Women's Health

Climate Change and Reproductive Health

More and more, research is confirming that climate change and pollution of all kinds affects every aspect of life on Earth. Not surprisingly, this includes reproductive health. It may be intuitive that what goes on in our environment affects what goes on in our bodies, but the extent of damage that occurs due to environmental toxins is broader than most people realize.

These damages take various forms, from degradation of sperm quality and count to infertility and problems during pregnancy. Studies have found that sperm count is on the decline in men of all ages across the globe. Scientists speculate that pesticides, exogenous estrogens, and heavy metals like lead are the culprits.
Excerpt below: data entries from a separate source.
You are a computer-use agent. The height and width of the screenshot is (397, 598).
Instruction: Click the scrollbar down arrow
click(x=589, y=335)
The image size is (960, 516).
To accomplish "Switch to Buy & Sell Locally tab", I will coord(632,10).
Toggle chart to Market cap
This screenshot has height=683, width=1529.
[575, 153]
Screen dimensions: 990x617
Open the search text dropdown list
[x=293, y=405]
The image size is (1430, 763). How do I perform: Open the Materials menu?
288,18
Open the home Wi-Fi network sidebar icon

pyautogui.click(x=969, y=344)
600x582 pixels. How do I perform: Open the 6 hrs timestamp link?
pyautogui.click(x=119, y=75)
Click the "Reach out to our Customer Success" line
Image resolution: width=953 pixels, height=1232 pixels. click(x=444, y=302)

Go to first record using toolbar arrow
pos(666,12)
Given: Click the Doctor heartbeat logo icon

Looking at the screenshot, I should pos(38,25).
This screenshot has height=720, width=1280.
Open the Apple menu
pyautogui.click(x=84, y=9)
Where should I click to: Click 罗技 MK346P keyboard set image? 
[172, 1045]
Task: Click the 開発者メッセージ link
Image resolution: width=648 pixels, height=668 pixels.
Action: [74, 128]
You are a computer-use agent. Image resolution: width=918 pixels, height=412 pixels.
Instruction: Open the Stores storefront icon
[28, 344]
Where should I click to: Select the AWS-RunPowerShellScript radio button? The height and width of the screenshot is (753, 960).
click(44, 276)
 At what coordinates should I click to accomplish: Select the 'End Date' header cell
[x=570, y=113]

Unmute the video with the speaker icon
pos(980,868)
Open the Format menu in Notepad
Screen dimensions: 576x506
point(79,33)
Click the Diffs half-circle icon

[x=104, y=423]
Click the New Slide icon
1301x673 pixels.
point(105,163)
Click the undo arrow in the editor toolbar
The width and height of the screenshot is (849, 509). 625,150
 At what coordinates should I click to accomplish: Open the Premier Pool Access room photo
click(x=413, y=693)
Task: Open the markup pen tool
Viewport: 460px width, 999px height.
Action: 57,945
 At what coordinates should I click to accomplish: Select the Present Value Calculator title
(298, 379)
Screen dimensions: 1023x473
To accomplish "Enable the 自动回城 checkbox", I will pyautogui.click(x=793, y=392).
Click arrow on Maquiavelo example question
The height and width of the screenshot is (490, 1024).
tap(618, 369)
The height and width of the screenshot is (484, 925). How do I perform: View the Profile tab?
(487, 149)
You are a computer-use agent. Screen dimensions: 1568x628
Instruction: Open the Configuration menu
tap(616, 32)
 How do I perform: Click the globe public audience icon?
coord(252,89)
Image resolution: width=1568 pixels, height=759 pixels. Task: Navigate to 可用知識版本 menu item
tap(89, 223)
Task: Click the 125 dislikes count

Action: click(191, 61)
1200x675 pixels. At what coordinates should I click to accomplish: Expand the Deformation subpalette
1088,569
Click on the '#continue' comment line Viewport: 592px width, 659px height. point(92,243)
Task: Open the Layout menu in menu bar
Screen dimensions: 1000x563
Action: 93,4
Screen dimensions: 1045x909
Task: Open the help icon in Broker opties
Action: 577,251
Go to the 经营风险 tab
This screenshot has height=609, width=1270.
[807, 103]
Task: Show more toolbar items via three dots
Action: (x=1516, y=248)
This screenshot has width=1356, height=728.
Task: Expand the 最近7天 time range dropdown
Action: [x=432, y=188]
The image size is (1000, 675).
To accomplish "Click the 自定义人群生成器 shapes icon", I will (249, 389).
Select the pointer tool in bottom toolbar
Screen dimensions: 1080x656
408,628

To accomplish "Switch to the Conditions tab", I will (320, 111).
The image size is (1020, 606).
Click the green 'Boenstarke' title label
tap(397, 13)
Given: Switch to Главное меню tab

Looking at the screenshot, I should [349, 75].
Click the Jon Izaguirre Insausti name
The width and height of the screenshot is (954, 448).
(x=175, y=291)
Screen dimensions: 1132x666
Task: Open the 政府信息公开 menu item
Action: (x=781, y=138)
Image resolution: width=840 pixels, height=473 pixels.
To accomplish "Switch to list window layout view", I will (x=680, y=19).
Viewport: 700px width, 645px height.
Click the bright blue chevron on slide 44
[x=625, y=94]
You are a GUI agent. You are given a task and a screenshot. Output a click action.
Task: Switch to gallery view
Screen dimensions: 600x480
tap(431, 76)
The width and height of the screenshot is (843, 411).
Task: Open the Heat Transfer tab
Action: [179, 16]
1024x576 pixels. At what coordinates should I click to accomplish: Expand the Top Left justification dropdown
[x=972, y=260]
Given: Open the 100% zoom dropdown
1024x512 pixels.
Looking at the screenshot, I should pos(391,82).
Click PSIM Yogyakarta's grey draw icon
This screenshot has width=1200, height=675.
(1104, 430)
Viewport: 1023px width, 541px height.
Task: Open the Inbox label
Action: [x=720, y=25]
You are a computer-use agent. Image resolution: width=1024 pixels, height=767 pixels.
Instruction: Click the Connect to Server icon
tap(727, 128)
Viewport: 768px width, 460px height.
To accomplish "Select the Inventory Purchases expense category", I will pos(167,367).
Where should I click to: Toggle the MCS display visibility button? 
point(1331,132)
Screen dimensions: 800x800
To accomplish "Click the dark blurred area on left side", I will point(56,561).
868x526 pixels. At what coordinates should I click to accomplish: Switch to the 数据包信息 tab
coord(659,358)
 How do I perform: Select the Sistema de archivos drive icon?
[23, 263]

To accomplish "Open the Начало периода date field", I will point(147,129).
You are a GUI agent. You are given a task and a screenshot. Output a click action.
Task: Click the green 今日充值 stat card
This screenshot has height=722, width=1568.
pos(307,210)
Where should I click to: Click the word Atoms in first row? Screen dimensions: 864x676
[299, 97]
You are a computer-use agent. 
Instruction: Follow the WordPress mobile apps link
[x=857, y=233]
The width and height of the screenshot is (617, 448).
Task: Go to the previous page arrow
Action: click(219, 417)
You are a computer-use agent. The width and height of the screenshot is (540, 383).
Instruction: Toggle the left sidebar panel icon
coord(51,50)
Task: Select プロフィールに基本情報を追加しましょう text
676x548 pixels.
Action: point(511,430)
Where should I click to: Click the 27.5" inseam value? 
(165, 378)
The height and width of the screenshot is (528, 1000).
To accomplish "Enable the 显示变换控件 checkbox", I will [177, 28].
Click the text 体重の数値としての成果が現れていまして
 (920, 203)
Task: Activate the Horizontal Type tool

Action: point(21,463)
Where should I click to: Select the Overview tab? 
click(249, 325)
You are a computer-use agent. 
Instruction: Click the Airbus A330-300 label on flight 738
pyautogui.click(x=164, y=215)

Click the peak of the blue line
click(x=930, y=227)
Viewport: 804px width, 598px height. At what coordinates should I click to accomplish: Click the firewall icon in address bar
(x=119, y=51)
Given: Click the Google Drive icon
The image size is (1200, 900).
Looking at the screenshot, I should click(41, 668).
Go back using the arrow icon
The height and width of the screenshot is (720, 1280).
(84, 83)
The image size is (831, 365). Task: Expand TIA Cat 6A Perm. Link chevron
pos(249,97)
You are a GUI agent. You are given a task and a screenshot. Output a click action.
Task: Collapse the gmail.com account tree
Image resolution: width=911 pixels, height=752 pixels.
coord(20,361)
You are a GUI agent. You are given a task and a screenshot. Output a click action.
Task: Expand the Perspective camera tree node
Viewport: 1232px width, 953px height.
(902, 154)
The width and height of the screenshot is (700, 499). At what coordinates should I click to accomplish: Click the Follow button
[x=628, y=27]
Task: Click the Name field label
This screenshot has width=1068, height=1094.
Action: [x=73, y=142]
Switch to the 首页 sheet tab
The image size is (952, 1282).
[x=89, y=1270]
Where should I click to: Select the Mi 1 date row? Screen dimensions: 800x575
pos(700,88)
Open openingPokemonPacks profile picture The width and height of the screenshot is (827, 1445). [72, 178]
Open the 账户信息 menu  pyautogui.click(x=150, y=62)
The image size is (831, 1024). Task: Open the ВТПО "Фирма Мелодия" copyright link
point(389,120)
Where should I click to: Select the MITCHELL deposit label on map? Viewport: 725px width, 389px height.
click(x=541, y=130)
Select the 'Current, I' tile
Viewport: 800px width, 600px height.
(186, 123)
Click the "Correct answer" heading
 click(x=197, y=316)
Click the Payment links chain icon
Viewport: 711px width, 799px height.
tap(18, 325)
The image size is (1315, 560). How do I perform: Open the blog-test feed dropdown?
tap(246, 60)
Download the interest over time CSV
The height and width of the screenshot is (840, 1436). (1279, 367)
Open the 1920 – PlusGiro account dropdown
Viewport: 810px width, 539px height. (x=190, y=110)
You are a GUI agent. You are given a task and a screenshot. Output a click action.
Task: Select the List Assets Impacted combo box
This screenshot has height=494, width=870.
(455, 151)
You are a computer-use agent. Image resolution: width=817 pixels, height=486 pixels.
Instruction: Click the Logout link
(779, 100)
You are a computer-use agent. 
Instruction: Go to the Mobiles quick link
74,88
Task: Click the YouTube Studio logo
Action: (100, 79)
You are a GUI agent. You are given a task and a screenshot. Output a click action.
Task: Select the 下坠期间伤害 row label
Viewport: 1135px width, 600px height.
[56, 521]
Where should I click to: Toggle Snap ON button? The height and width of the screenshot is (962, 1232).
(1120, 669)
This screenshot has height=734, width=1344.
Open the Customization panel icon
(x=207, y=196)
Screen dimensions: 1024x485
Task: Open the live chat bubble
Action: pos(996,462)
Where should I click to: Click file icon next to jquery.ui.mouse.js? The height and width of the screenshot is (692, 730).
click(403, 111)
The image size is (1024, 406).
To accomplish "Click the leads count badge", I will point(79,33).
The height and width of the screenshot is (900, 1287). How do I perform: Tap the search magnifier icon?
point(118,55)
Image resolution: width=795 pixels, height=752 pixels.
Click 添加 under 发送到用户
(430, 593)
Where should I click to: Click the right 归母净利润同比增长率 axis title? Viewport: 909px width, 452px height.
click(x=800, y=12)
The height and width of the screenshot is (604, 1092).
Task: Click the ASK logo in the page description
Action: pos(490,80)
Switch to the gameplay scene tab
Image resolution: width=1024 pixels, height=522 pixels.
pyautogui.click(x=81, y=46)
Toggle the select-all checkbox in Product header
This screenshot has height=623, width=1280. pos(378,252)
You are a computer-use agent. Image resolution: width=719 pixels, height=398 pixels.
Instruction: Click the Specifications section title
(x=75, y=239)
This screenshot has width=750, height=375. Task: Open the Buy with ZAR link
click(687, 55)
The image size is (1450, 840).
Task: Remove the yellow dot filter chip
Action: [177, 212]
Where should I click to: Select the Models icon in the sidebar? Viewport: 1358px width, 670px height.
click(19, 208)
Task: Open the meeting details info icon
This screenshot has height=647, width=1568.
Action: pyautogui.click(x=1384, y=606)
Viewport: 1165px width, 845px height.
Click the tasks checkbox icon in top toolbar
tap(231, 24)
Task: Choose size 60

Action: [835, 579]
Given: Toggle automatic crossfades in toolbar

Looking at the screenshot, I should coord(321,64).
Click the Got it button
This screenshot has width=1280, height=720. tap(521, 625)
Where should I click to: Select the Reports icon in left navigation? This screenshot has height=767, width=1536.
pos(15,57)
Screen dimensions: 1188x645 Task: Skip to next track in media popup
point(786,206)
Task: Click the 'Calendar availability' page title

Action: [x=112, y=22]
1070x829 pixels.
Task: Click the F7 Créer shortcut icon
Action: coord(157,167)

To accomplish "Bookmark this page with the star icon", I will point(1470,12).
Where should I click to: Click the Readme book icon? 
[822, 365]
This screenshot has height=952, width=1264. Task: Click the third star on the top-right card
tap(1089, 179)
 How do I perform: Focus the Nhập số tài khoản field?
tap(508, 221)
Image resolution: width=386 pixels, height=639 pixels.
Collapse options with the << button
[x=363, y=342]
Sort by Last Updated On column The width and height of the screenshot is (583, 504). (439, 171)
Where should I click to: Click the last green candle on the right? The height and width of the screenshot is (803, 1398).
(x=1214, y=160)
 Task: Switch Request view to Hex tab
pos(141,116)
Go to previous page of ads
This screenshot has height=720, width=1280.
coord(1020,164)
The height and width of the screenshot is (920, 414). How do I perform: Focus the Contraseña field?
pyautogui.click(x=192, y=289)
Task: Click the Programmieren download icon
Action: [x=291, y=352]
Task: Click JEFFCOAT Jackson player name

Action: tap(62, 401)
Toxins are released from so many of the consumer goods that we depend on for life as we know it: Polyvinyl chlorides in tires and plastic goods, Polycyclic Aromatic Hydrocarbons released from from cigarettes, car exhaust, and tar, the byproducts of oil excavation, and aviation fuels have all been shown to negatively affect reproduction and reproductive health.

According to the National Center for Biotechnology Information, the results of these toxins accumulating in environmental across the globe include “subfertility, intrauterine growth retardation, spontaneous abortion, and various birth defects” in addition to a rise in infertility in both men and women.

It sounds dire, but where there’s knowledge there’s power. This research means that reproductive health has to be part of the conversation when it comes to climate change, pollution, and the environment. It shows that reproductive health and freedoms can be approached from a variety of angles, each one helping to drive home the truth that these issues are in dire need of attention, funding, and innovation.